Damage to network infrastructure causes big chunk of outages

Nearly half of senior IT decision-makers globally say that more than quarter of the outages their organisations have suffered over the past two years have been caused by changes to the network infrastructure.

A recent survey of 500 global IT decision makers commissioned by Opengear  entitled ‘Measuring the True Cost of Network Outages,’ found that 44 per centof survey respondents said they were ‘increasing the level of automation across the network’ to drive up network resilience within their organisation and combat these outages.
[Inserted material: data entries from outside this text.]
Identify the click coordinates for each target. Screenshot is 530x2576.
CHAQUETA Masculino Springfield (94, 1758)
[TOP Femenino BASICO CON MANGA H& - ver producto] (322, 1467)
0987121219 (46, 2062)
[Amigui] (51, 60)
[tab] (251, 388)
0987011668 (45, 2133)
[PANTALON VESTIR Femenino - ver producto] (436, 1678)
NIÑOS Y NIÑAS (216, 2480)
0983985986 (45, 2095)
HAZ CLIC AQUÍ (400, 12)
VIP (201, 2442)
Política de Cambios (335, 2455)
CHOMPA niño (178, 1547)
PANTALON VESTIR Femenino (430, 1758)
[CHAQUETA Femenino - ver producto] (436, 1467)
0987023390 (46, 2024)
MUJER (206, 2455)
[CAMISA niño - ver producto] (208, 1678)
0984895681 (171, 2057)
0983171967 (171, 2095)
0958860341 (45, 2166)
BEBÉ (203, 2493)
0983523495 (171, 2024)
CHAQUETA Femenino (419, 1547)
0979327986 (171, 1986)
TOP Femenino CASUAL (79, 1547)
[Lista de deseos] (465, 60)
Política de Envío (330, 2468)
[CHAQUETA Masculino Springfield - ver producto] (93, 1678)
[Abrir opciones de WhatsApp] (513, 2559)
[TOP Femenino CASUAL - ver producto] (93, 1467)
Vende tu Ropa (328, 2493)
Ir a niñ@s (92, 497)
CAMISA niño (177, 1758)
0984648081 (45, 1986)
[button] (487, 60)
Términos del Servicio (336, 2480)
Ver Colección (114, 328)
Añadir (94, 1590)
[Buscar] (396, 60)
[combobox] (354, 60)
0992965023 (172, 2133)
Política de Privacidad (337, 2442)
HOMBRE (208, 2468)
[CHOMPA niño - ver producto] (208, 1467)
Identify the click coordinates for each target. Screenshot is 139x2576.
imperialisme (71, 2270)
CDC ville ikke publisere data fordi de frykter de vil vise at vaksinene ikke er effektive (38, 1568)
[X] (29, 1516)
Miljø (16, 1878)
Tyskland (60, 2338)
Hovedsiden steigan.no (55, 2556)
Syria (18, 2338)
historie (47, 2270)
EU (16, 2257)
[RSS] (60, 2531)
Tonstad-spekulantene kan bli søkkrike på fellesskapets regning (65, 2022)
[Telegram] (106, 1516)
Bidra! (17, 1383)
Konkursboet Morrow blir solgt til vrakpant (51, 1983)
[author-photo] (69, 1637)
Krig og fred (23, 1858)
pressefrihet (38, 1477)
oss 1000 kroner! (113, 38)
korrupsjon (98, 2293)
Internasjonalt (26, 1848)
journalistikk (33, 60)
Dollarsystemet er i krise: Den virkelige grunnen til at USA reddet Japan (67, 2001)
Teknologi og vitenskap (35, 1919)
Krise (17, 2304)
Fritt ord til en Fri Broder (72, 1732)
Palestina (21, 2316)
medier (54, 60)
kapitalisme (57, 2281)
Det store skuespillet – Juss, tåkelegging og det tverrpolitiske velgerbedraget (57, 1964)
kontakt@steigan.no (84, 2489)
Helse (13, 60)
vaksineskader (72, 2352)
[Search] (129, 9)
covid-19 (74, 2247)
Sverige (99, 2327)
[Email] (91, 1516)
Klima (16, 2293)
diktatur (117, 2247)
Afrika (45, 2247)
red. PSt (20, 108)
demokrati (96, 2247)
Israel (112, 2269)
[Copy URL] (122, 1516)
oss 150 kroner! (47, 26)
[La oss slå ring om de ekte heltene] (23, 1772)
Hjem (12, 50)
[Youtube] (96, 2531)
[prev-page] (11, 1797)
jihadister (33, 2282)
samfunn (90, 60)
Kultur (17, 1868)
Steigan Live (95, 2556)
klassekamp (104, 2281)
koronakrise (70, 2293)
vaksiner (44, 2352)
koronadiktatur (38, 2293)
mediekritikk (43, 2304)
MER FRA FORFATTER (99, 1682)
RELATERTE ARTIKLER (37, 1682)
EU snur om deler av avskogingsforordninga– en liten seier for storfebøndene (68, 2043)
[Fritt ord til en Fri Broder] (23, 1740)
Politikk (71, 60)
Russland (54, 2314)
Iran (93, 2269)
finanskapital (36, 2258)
In addition, nearly 60 percent of the overall survey sample said their organisation had introduced a NetOps automation approach across its network operations. Significantly, 89 percent said that it had made that network more reliable, while just a percent overall said it had become less reliable speaking of the high-reward, low-risk nature of the approach.

Steve Cummins, vice president of marketing, Opengear, said: “With outages on the rise, and network engineers currently unable to travel to affected sites to make fixes, network automation is rapidly becoming a necessity. Being able to use standard NetOps tools such as Docker, Python and Ansible, within the network management infrastructure itself, simplifies and accelerates deployment of those automation routines. A NetOps-enabled console server can be the key to unlocking NetOps for many companies.” 

In addition to increased network reliability, respondents most commonly cited enhanced security (48 percent), time savings (45 percent) and cost savings (41 percent) as the biggest benefits having a solution that could operate independently from the main in-band network and detect and remediate network issues automatically.